I threw away journals and calendars that I kept from years past, even one from when I was in studying abroad in China. It was the first iteration of me sharing my life publicly. I remember writing in that notebook, then writing it into an email and sending the email to my readers. My friend John who was a mentor in high school, said for someone who works in a cube, my weekly emails were the best part of his day. He loved reading about my life and learning about me from a far. He died from a heart attack while I was in college but he meant so much to me when I was younger and I still remember the joy he found from reading my emails/travels.
I threw away these papers mostly because it is not meant to be shared. There were letters and cards from someone to me. In her book, she says to throw away anything you would not want someone else to read. A few years ago when I found my mother’s journals when she was a college student, I read through some of them but decided to throw them away without reading them for the same reason, if she were alive, likely she would not want me or anyone to read it.

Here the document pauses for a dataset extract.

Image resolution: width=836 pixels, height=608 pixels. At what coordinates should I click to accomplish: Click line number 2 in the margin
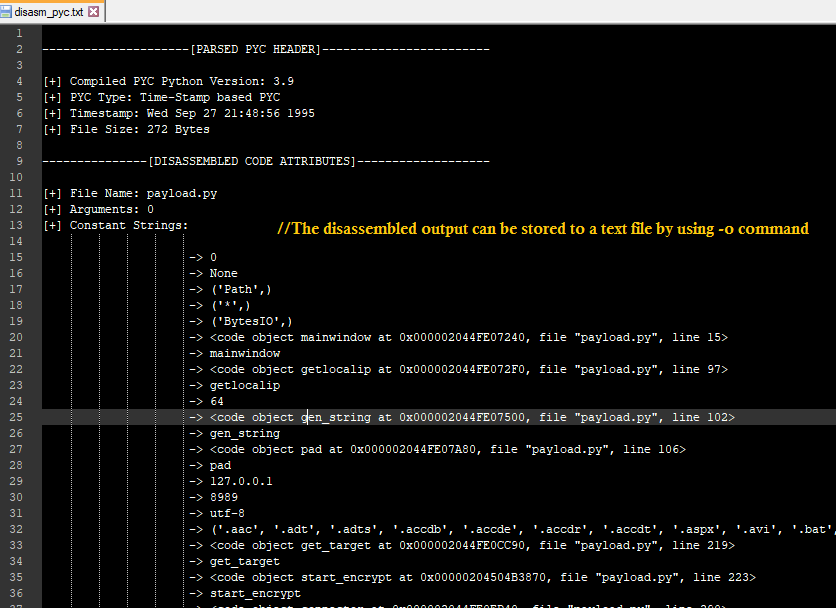(x=19, y=49)
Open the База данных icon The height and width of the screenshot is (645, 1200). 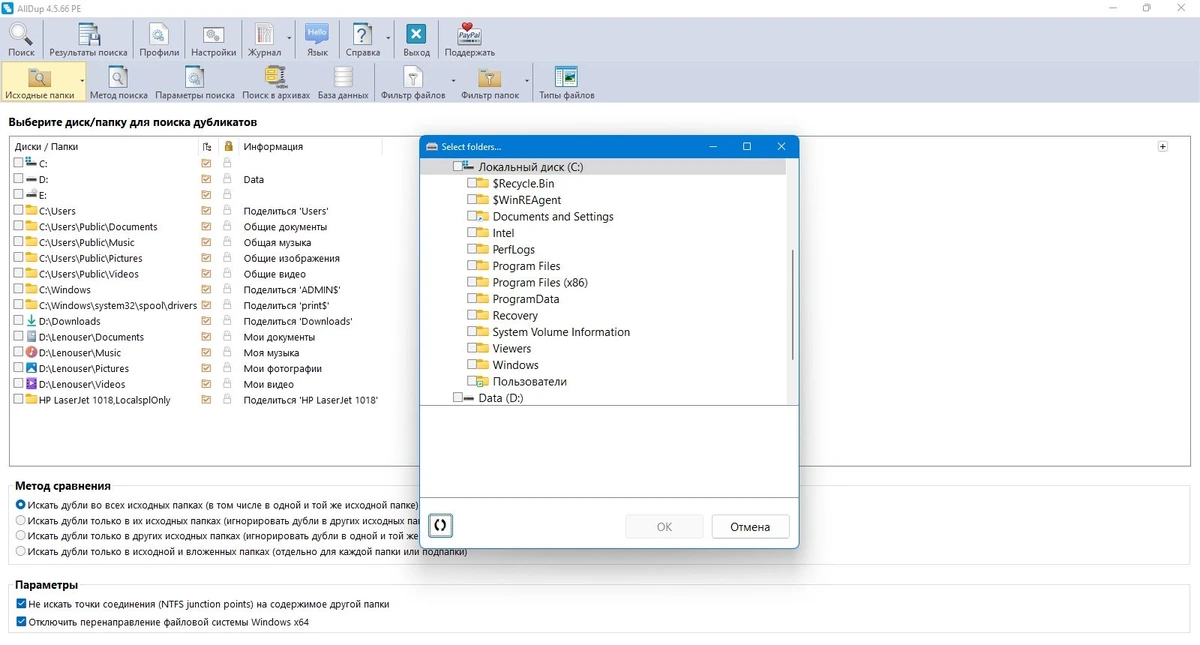pos(343,83)
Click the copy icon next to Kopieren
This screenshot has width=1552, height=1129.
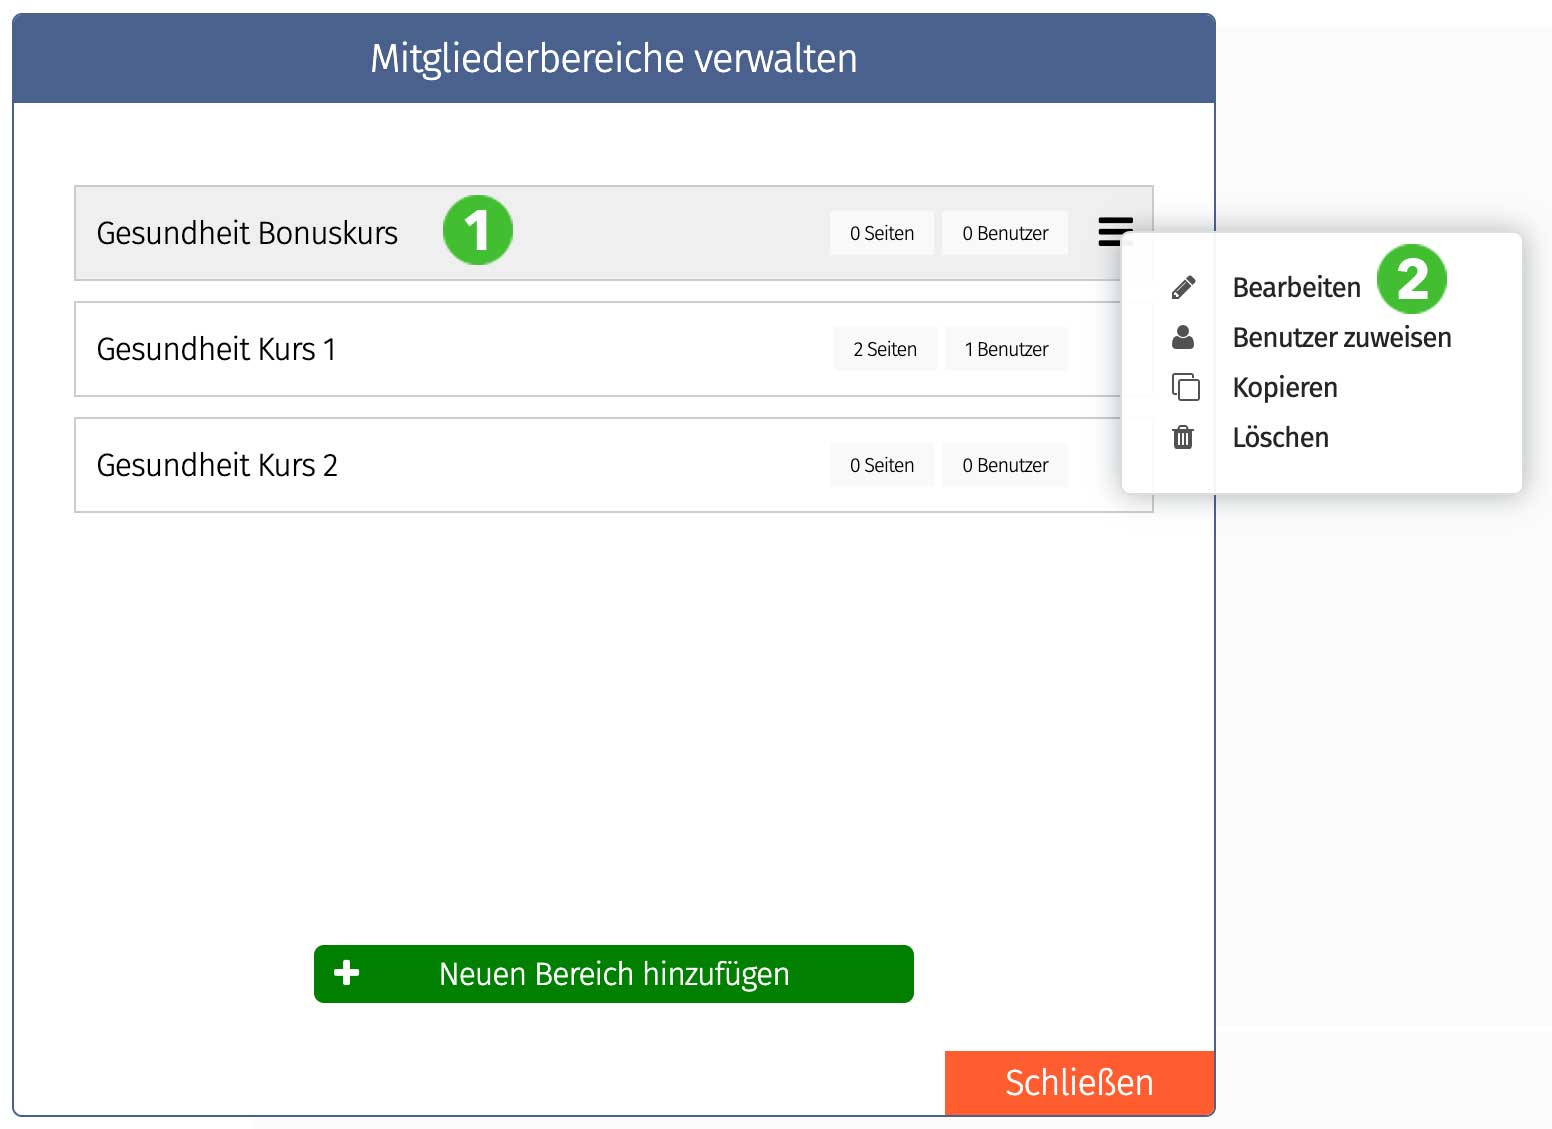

My biggest reason for reducing clutter, 1. to reduce the items that you keep to be meaningful, 2. if I were to die, I don’t want my stuff to be a burden on someone else. Someone has to go through your stuff. It should be a simple process and not take days, months and even years of anguish. When my grandmother died, it took 3 full days to remove 30 years of life from a Chinatown studio. When my mom died, it took years to go through her things. Stuff should not be filled with this heavy emotion but just things that help you in your everyday life.